◆ **EXERCISE GOAL**: Ignoring the pictures, copy the data exactly.

◆ **Stored records**:
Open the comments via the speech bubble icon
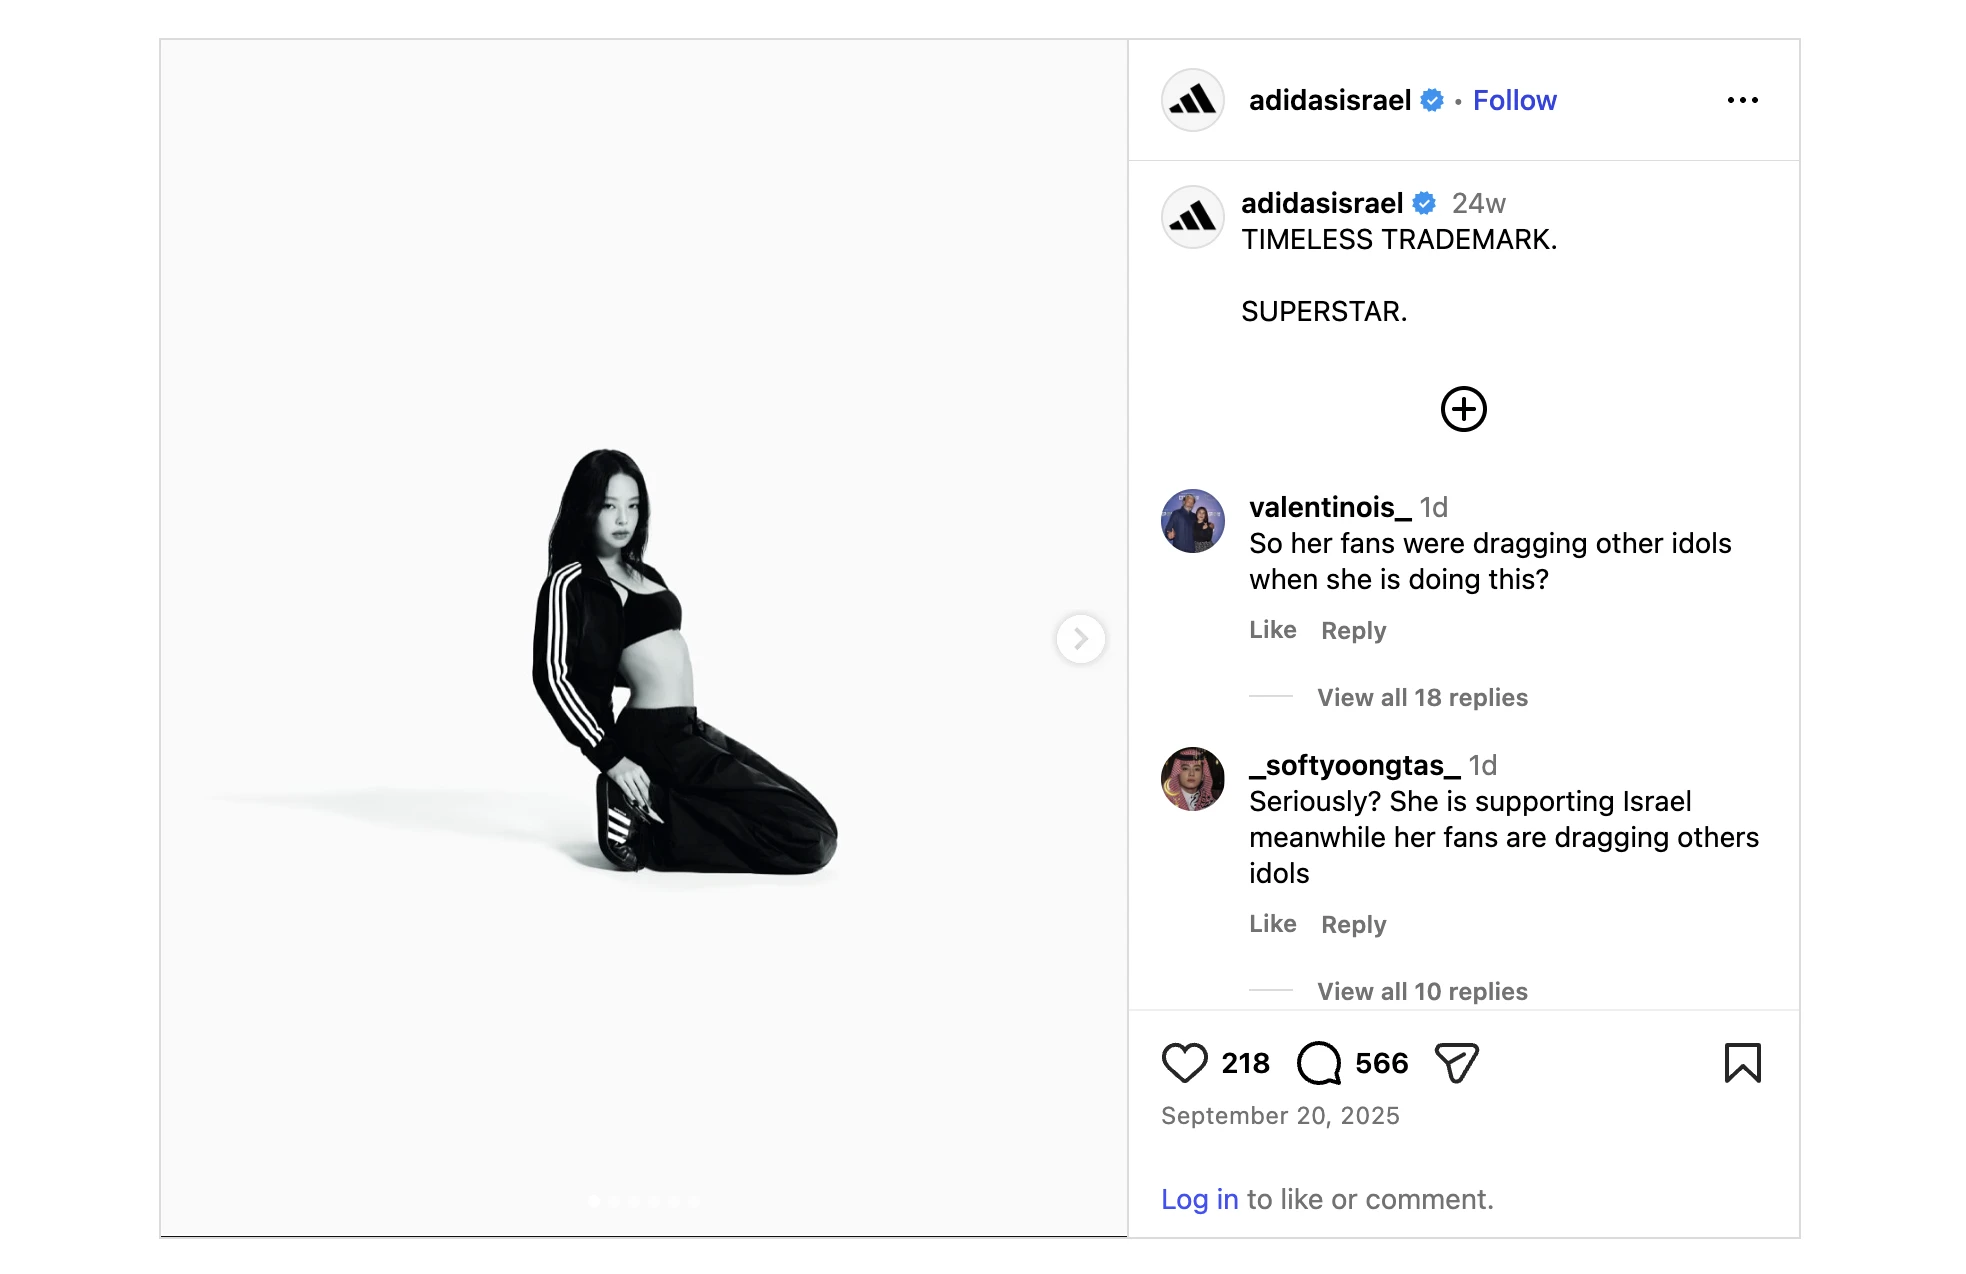 coord(1322,1063)
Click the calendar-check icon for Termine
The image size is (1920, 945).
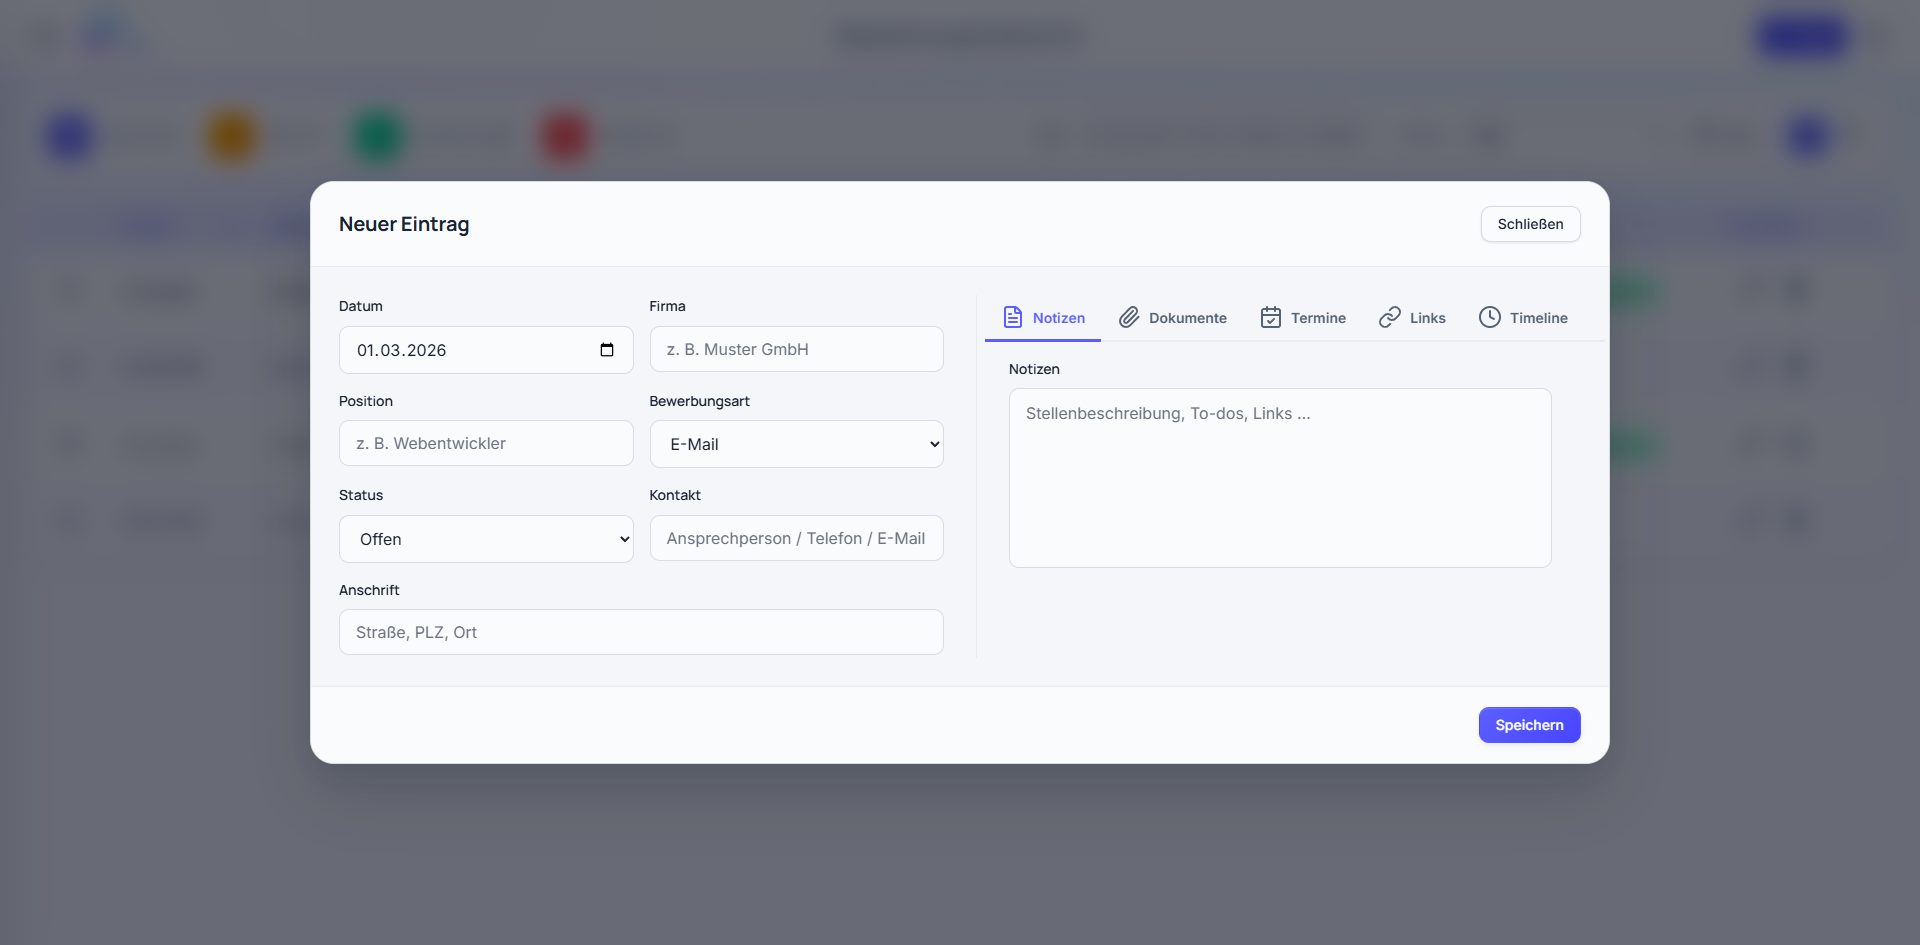[1270, 317]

◆ **RESULT FOR THIS EXERCISE**:
Open the comments via the speech bubble icon
 coord(1322,1063)
Click the calendar-check icon for Termine
The image size is (1920, 945).
[1270, 317]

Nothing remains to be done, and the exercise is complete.